THR Illustration / Hobbit: Warner Bros. Pictures/courtesy Everett Collection. Zaslav: Santiago Felipe/Getty Images.
If the last five years were about continuing Netflix’s upward trajectory for streaming subscribers, this year begins a pivot in that approach for its rivals. While adding subscribers is always important, Disney, Warner Bros. Discovery, Paramount and NBCUniversal now find themselves envying something else Netflix has in spades: streaming profits.
Like Gollum and The One Ring to Rule Them All, or Thanos and the Infinity Stones, streaming profits have become the entertainment industry’s ultimate MacGuffin, still seemingly out of reach. Netflix now finds itself at the top of the subscription streaming heap, ending 2022 with 231 million paying subscribers and $5.6 billion in profits. Next quarter, the company is forecasting earnings of $1.6 billion, and for 2023 it expects to have operating margins of 21-22%, up from 18-20% in 2022.
The rest of the company, meanwhile, is eyeing 2024. That’s when Disney, NBCU, Paramount and WBD all say they expect — or at least hope — to achieve profits in their streaming business. But even among these legacy entertainment players, not all companies find themselves in the same situation. Nowhere is this more apparent than at David Zaslav-run WBD, which has been the target of a barrage of criticism from Hollywood for taking up to $3.5 billion in writedowns. of content, including some projects that have actually been completed.
Another part of Zaslav’s strategy was to aggressively license the Warners library. Before Amazon’s debut rings of power series last year, the tech giant struck a deal with WBD to license the original Peter Jackson trilogy, as well as the Hobbit films, making them available on the Prime Video platform. “We have a ton of content that has been sitting idle for purely fundamental reasons,” WBD Chief Financial Officer Gunnar Wiedenfels said at a Bank of America event last September. “This is a non-exclusive window (and) we view it as what we’re giving up versus the incremental revenue we generate.”
These moves, however, now seem prescient, with nearly every other space player making similar adjustments. “There is no doubt that the worst is behind WBD after a difficult merger integration period,” Wells Fargo analyst Steven Cahall wrote in a post-earnings take.
WBD executives, led by Chief Financial Officer Wiedenfels, signaled on their Feb. 23 earnings call that its DTC division will roughly break even this quarter, ahead of the combined launch of HBO Max/Discovery+ streaming. (which will be unveiled on April 12) likely requires additional marketing. and technology investments in the next quarter. Cowen analyst Doug Creutz wrote a day later that earnings from his DTC business are “improving much faster than expected.”
Other companies investing in streaming have not been so lucky. At Paramount, led by Bob Bakish, and NBCU, led by Jeff Shell, streaming losses widened last quarter to $978 million and $575 million, respectively. Executives from both companies say they expect streaming losses to peak this year (Peacock is expected to lose $3 billion in 2023).
At Disney, led by Bob Iger, things are moving in the right direction, but losses remain significant, with Disney losing $1.1 billion in its direct-to-consumer segment last quarter. That’s better than expected, and down from $1.5 billion in the prior quarter, but remains a deep hole the company needs to climb out of to become profitable in 2024. Indeed, MoffettNathanson analyst Michael Nathanson , argued after Disney’s latest earnings call that “for us, the investment case for Disney is about earnings potential in fiscal year 2025,” when he believes Disney can generate $2 billion in profits.
But before he can do that, he must continue to cut those losses. WBD, Disney and Paramount are all telling investors their plans involve cutting spending but looking at franchises (like WBD The Lord of the Rings). This would see investment in content level off or decline, and with more of that spending going to marquee properties and intellectual property, potentially leaving riskier original concepts off the table.

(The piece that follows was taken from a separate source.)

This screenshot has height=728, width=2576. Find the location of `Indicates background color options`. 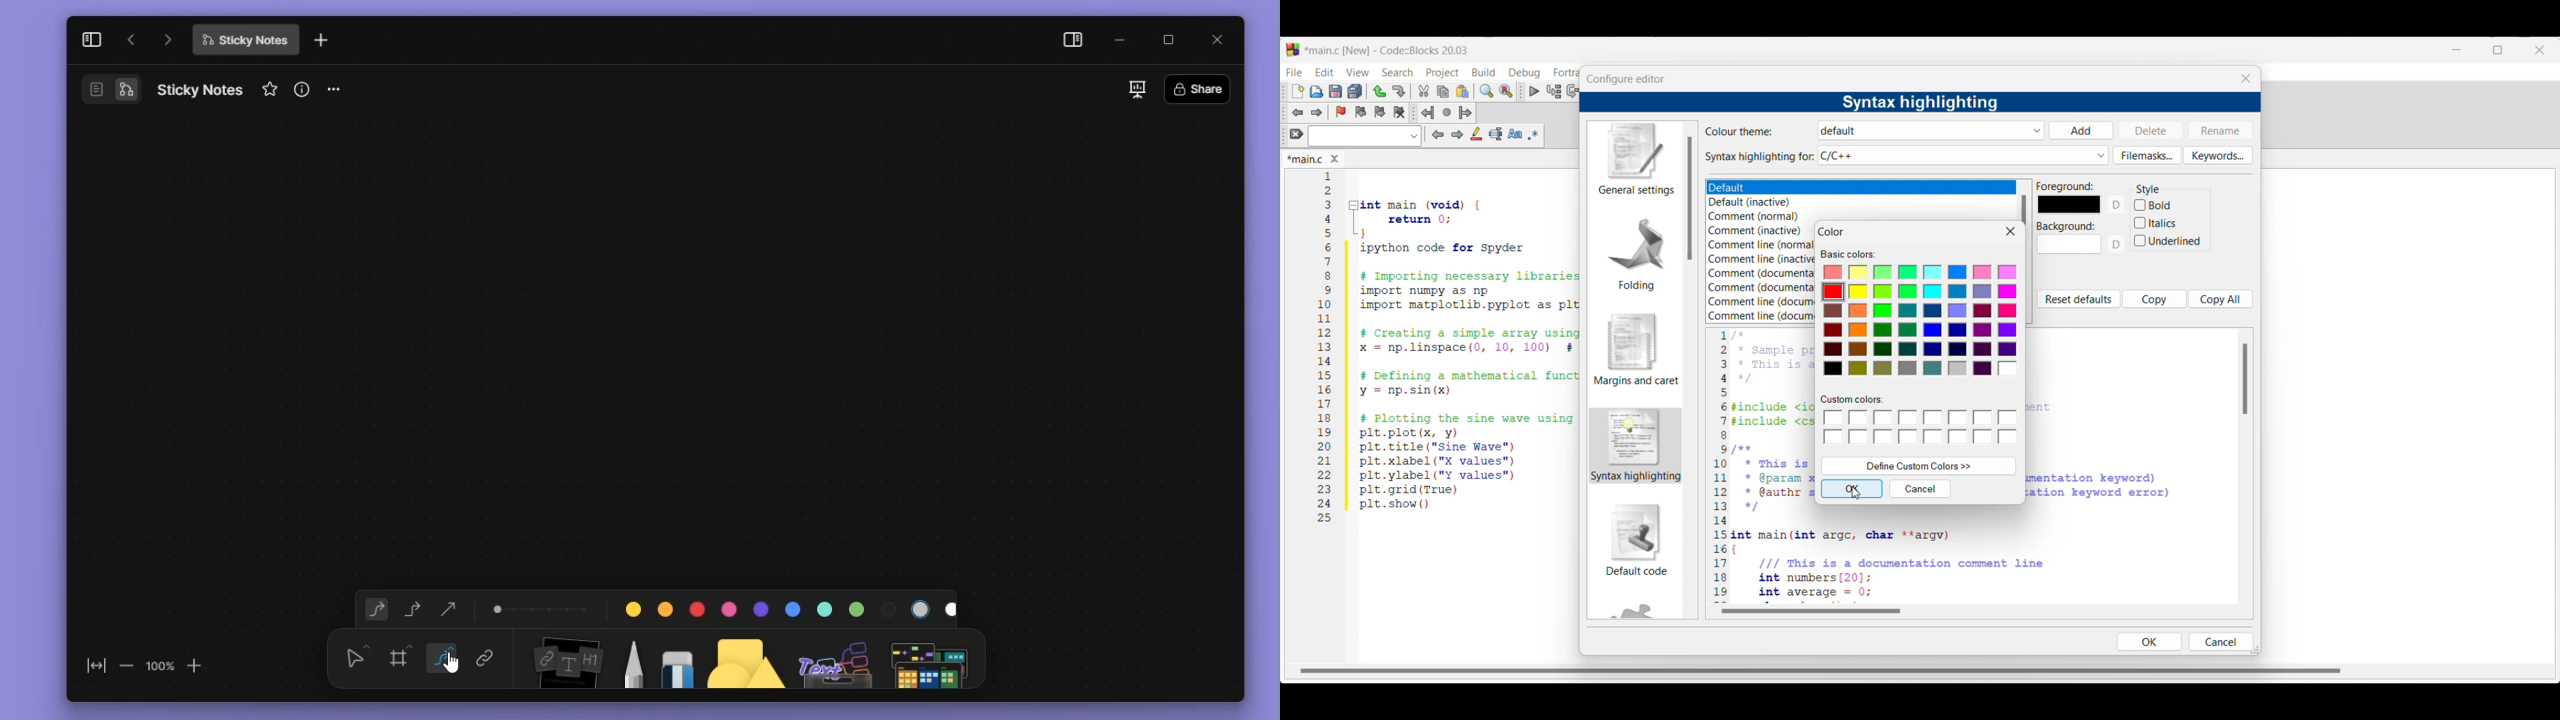

Indicates background color options is located at coordinates (2065, 227). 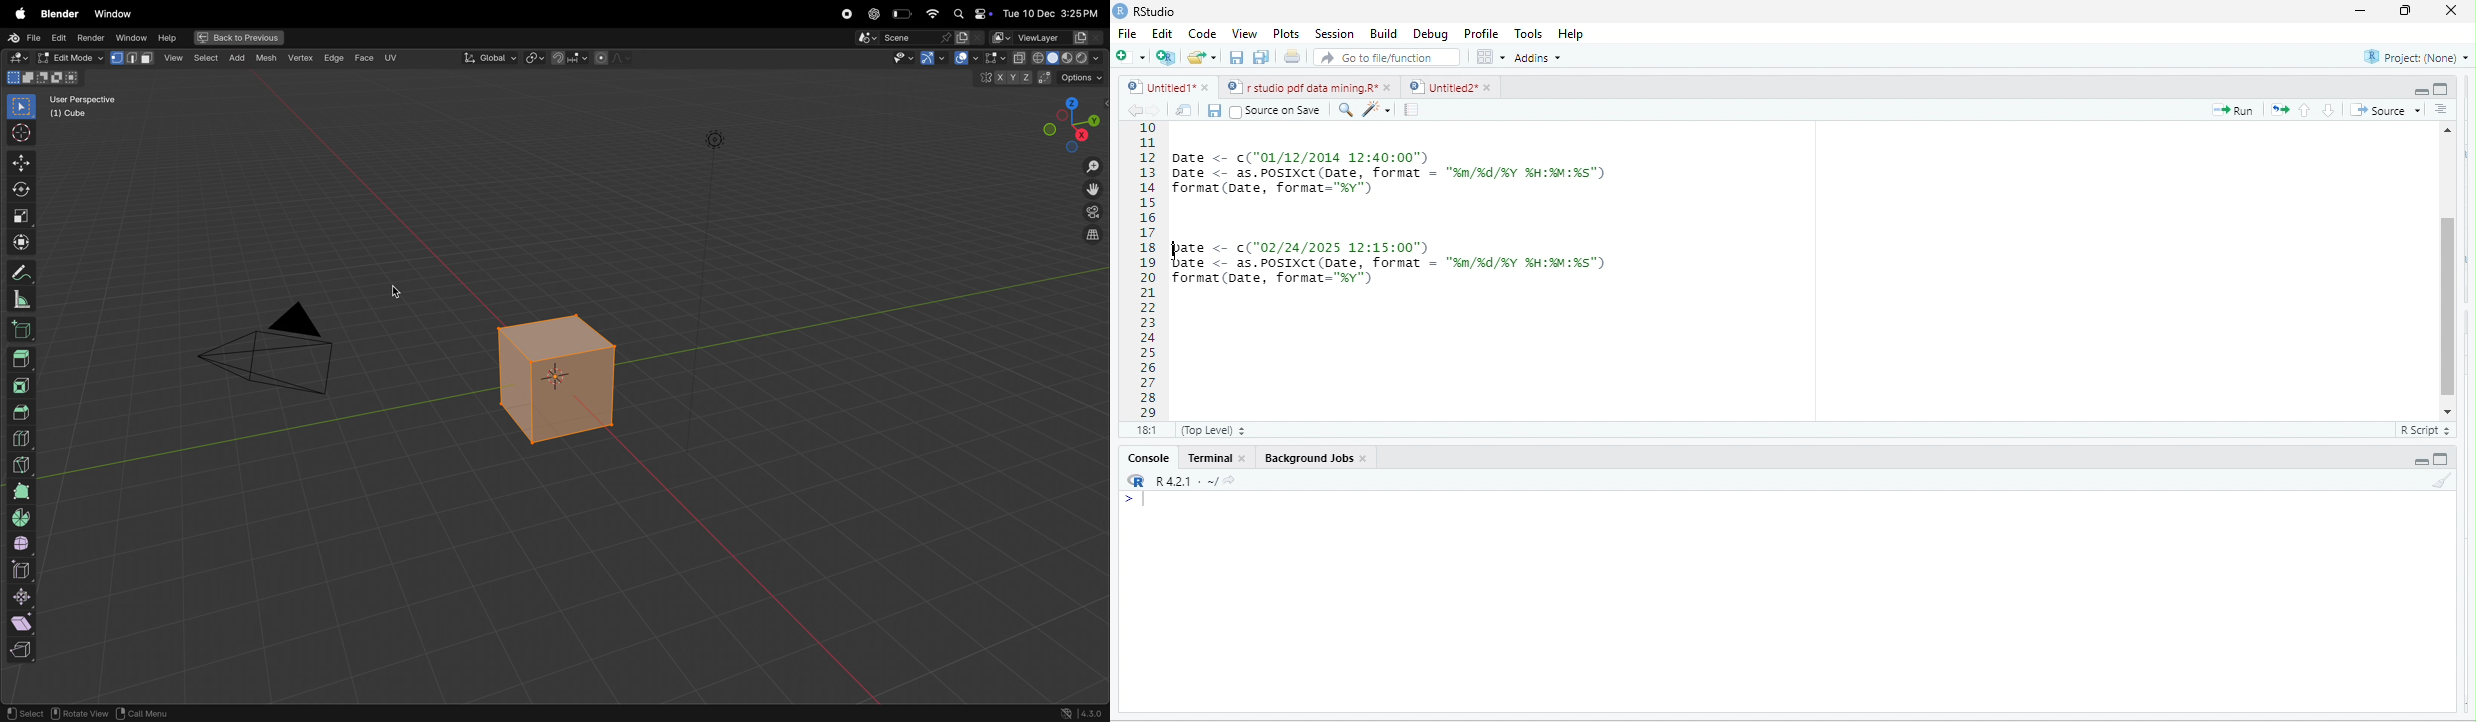 What do you see at coordinates (2413, 56) in the screenshot?
I see ` project: (None) ` at bounding box center [2413, 56].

At Comcast, Cahall of Wells Fargo wrote in January that “we have no doubt that Peacock’s $3 billion 23 losses will peak, but media revenue might never return to 21’s $4.6 billion.” In other words, streaming won’t quite take NBCU back to the heyday of cable TV.
Meanwhile, Paramount also recently merged Showtime and Paramount+, dramatically cutting costs and focusing on franchises such as Billions And Dexter. “We expect to return the company to earnings growth in 2024,” CEO Bakish said on a Feb. 16 earnings call.
But in taking stock of the streaming giants in their hunt for Netflix-like subscribers and margins, WBD seems to have put itself in pole position. While the combined service will bring investment (JPMorgan’s Phil Cusick estimates the company will pour $400 million into the launch through both marketing and technology), the dramatic cost reduction, price hike and new launch put him in a place where he can be the first of the legacy streamers to make their way to profitability. Whether it’s good enough to replace the ATM that is the cable TV package is another story altogether.